▶ Task statement
Start the copy at the line holding "Viewport: 373px width, 373px height." and continue it exactly through the last line of the entries, leaving out pictures and anything else.

Saved data entries
------------
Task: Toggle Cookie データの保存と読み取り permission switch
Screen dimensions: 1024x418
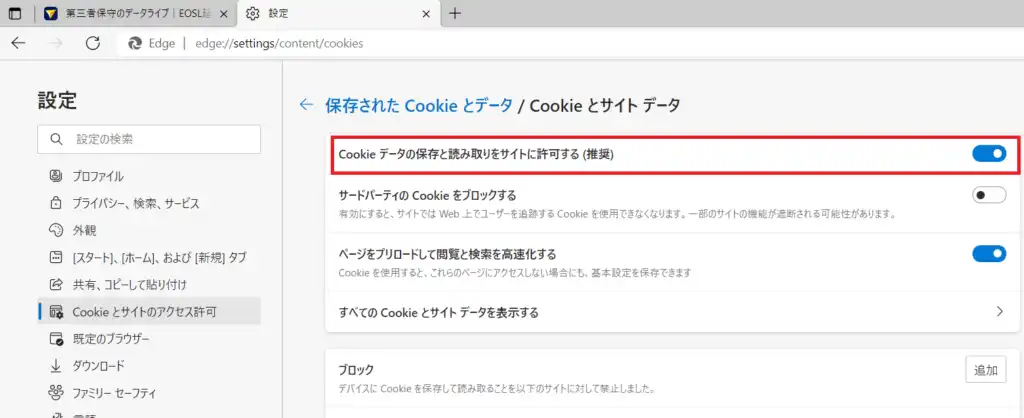Action: click(989, 153)
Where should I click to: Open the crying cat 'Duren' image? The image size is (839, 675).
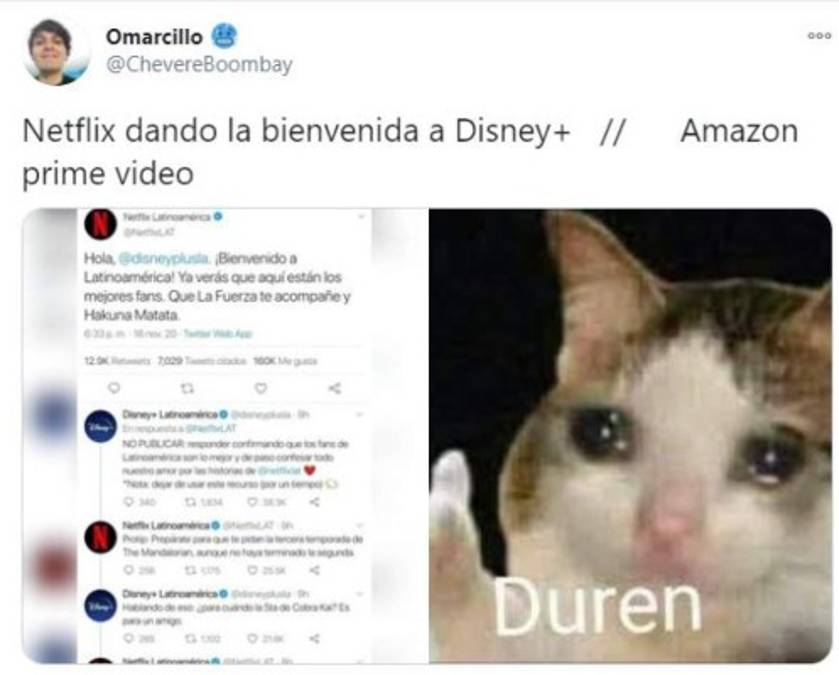tap(630, 435)

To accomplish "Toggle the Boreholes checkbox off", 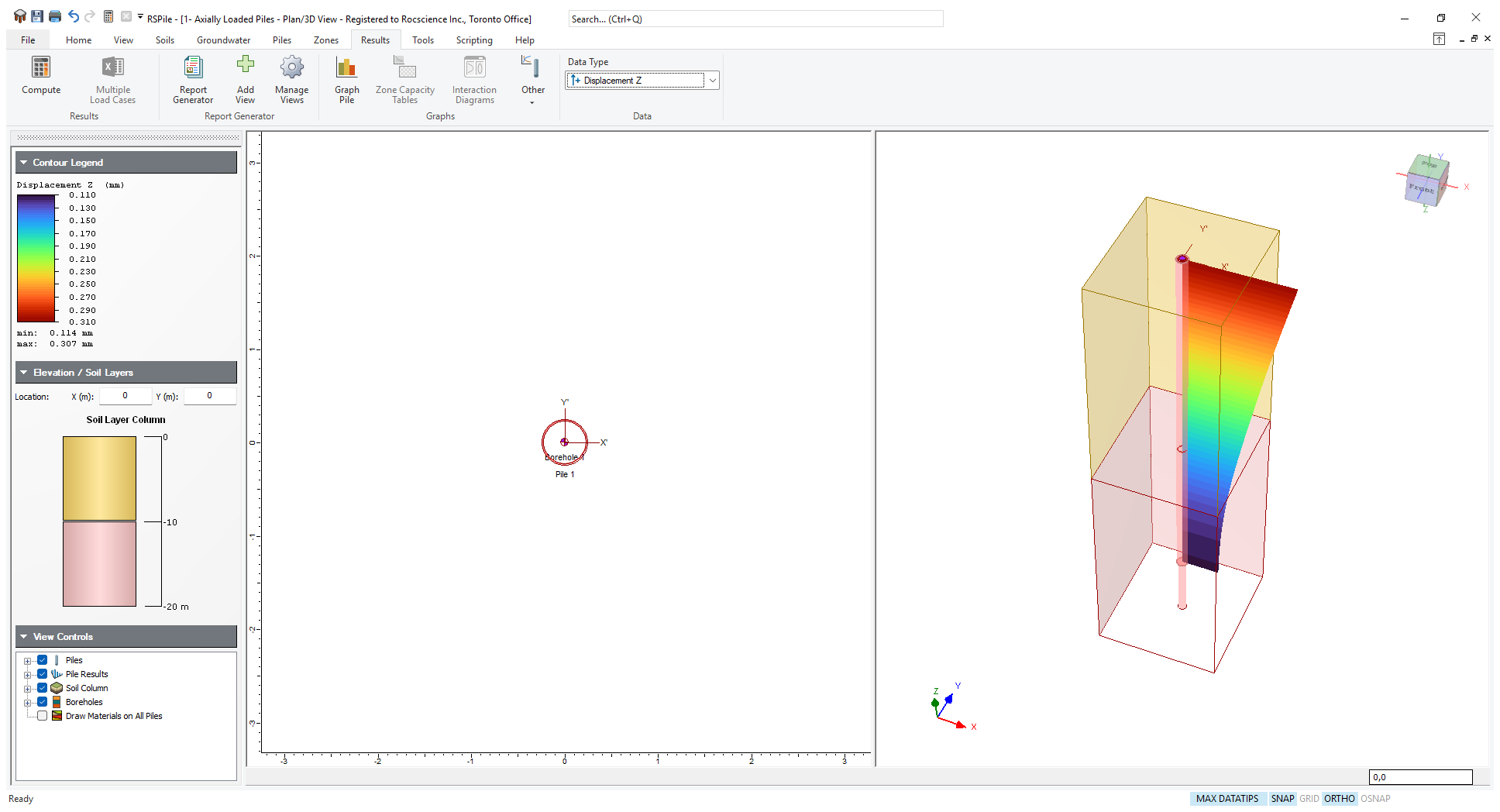I will (x=43, y=702).
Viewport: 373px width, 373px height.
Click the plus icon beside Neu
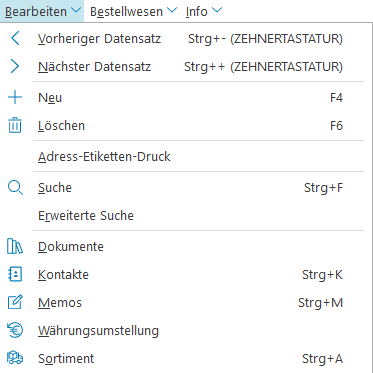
------------
▶ Task output
Viewport: 373px width, 373px height.
Click the plus icon beside Neu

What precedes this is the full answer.